| What is needed |
In the data below, take the stretch from the line containing "Viewport: 1368px width, 621px" through the line containing "tap(563, 29)" and arrange it as a JSON list of strings, one string per line, leaving out blank lines.

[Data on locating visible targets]
——————

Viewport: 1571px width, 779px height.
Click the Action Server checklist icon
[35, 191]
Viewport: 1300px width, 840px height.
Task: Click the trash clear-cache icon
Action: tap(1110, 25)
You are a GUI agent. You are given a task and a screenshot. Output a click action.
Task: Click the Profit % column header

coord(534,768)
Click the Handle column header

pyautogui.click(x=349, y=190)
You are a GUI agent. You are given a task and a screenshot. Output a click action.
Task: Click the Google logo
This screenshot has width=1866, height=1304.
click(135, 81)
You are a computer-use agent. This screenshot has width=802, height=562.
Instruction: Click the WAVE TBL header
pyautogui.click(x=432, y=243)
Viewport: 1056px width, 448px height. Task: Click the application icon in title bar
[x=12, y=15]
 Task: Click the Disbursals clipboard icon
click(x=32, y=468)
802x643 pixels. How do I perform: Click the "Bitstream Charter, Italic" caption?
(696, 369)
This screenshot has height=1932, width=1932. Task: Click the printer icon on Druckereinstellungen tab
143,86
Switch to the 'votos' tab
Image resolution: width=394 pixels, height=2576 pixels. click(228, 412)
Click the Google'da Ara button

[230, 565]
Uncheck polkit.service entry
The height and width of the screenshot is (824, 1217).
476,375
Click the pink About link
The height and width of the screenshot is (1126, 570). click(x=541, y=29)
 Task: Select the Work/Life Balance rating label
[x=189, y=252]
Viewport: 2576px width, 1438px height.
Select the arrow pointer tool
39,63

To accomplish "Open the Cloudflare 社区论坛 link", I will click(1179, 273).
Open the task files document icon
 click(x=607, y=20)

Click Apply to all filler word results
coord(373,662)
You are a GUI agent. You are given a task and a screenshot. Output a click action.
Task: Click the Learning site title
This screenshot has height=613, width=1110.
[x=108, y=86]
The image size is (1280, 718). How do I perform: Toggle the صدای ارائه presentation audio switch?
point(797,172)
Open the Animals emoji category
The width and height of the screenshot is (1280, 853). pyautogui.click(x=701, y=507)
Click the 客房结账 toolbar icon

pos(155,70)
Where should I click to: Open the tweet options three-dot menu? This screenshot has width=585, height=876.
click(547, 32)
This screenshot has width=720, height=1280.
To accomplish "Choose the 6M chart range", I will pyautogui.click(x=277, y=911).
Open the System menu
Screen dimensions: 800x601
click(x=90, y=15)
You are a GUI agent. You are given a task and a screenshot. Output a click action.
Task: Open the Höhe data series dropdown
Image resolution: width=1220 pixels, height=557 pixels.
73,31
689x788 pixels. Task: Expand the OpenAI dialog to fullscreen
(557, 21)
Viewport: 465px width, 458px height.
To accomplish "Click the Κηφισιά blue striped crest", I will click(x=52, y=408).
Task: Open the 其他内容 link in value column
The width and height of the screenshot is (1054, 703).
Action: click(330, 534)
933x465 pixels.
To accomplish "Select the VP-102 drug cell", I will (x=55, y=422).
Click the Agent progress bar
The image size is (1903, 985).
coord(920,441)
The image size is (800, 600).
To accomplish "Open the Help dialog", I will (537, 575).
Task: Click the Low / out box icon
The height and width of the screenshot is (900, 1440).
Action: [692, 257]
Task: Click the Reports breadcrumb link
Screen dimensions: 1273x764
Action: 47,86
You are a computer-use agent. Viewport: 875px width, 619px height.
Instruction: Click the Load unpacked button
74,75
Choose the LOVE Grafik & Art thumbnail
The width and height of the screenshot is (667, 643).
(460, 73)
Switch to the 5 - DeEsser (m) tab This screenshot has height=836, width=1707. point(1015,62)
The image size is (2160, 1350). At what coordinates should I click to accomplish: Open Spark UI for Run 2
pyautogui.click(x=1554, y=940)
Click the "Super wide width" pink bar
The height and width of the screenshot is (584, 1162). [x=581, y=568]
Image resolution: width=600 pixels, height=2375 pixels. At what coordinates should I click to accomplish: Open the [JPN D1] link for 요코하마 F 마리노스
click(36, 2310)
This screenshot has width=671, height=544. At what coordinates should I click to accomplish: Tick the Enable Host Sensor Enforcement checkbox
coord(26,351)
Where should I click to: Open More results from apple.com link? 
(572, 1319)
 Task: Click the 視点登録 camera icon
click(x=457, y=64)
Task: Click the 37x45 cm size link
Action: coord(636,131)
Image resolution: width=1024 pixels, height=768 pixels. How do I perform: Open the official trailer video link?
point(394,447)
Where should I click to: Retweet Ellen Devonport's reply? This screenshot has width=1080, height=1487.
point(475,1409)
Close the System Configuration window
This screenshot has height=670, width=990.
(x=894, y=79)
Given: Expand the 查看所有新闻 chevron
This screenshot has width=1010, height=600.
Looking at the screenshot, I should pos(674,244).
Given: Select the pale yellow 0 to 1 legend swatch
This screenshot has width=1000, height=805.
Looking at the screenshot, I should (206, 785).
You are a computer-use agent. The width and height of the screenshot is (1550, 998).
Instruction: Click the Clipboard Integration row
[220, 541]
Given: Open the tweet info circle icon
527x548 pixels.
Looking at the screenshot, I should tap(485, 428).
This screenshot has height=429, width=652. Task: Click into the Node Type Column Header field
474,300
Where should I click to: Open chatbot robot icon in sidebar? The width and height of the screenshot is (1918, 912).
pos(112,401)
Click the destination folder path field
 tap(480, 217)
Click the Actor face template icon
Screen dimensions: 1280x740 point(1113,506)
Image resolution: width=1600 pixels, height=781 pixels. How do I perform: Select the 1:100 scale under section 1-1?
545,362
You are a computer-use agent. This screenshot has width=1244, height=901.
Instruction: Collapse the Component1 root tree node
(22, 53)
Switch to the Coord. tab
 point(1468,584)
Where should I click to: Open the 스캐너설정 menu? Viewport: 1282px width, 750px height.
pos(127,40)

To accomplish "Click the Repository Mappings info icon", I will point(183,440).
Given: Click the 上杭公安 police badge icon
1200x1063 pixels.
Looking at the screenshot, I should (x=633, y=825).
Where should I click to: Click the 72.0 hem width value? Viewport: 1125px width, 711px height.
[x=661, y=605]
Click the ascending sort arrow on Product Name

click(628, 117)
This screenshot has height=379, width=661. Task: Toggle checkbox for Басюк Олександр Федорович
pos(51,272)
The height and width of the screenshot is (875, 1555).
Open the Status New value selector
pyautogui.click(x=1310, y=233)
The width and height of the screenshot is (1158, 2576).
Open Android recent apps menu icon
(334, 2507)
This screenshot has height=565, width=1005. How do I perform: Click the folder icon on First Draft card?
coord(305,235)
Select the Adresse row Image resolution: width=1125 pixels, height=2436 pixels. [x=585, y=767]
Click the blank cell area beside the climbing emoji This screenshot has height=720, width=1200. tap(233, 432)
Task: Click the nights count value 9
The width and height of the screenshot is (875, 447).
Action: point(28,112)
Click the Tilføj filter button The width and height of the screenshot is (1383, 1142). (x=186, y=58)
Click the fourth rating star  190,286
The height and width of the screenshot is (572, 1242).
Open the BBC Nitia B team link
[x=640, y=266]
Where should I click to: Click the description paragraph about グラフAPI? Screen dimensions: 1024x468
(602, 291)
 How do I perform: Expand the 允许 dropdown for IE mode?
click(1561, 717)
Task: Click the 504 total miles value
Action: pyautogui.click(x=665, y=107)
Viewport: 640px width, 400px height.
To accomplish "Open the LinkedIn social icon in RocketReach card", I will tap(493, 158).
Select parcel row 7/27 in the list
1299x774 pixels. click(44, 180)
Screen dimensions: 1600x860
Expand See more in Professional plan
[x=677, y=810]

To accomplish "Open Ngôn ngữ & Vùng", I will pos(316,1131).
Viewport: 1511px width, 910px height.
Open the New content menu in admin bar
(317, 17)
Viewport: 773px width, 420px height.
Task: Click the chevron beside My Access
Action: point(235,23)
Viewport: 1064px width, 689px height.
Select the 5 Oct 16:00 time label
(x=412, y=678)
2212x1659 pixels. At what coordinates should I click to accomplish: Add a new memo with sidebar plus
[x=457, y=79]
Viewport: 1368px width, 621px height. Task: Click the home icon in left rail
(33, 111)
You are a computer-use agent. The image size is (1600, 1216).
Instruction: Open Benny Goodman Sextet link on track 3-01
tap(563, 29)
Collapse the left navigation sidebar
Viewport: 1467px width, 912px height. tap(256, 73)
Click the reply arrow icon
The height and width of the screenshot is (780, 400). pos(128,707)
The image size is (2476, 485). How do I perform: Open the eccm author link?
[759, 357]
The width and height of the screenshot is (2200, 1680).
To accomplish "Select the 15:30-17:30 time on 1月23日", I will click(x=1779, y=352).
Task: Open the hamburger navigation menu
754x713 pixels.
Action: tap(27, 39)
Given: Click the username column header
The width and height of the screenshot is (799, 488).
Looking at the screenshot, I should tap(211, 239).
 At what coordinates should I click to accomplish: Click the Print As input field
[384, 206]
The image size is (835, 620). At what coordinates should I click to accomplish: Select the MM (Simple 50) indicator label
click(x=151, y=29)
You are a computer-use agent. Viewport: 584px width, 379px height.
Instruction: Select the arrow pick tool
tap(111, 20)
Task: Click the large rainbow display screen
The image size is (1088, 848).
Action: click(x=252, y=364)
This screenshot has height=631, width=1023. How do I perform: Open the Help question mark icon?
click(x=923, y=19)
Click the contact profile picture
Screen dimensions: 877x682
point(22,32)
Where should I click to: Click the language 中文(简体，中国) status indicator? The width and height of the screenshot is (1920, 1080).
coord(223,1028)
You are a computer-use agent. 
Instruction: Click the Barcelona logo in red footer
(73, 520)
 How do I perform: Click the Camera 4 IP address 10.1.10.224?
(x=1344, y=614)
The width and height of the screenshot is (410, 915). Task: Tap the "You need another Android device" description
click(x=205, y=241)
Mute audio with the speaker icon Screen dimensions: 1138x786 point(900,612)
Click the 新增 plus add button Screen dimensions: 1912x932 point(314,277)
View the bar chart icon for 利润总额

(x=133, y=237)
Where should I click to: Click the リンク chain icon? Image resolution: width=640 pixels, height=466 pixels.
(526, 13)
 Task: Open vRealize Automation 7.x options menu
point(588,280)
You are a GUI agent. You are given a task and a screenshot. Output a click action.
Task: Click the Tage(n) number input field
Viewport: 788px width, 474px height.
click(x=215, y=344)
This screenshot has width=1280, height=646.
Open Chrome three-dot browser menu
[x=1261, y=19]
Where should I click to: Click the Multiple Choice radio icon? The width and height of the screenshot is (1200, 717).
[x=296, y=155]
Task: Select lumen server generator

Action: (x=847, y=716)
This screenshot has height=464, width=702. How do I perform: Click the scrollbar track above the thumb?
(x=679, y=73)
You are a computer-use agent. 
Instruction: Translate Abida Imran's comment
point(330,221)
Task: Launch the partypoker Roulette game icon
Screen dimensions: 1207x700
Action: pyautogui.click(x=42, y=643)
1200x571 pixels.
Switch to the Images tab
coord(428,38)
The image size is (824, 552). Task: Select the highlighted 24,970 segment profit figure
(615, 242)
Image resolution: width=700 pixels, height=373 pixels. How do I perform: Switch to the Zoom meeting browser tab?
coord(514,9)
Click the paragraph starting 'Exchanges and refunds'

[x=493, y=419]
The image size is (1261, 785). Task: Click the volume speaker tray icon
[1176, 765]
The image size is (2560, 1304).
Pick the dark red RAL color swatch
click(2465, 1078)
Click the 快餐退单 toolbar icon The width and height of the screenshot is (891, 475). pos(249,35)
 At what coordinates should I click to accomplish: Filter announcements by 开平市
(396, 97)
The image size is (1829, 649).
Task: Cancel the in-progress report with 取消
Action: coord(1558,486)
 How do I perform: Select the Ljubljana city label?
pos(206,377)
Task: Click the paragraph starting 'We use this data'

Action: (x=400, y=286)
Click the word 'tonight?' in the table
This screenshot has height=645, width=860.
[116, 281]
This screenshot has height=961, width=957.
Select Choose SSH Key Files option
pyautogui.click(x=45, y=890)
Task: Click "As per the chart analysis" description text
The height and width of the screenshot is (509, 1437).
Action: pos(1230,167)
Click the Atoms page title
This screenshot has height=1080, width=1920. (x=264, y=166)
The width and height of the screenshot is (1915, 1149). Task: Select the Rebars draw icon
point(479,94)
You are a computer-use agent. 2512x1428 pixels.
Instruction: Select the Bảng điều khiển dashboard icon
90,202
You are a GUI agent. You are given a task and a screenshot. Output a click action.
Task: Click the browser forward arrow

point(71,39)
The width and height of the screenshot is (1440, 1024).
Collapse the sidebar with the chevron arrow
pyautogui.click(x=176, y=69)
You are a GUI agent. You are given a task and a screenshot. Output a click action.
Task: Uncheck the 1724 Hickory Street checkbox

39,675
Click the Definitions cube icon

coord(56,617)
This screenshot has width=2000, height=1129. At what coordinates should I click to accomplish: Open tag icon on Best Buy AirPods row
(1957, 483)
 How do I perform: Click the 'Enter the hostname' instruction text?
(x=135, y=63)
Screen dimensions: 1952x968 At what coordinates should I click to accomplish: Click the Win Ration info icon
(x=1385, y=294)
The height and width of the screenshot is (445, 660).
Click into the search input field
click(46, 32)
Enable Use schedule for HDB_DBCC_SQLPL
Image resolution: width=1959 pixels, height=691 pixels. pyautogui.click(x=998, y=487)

——————

| Complete output |
[
  "Viewport: 1368px width, 621px height. Task: Click the home icon in left rail",
  "(33, 111)",
  "You are a computer-use agent. The image size is (1600, 1216).",
  "Instruction: Open Benny Goodman Sextet link on track 3-01",
  "tap(563, 29)"
]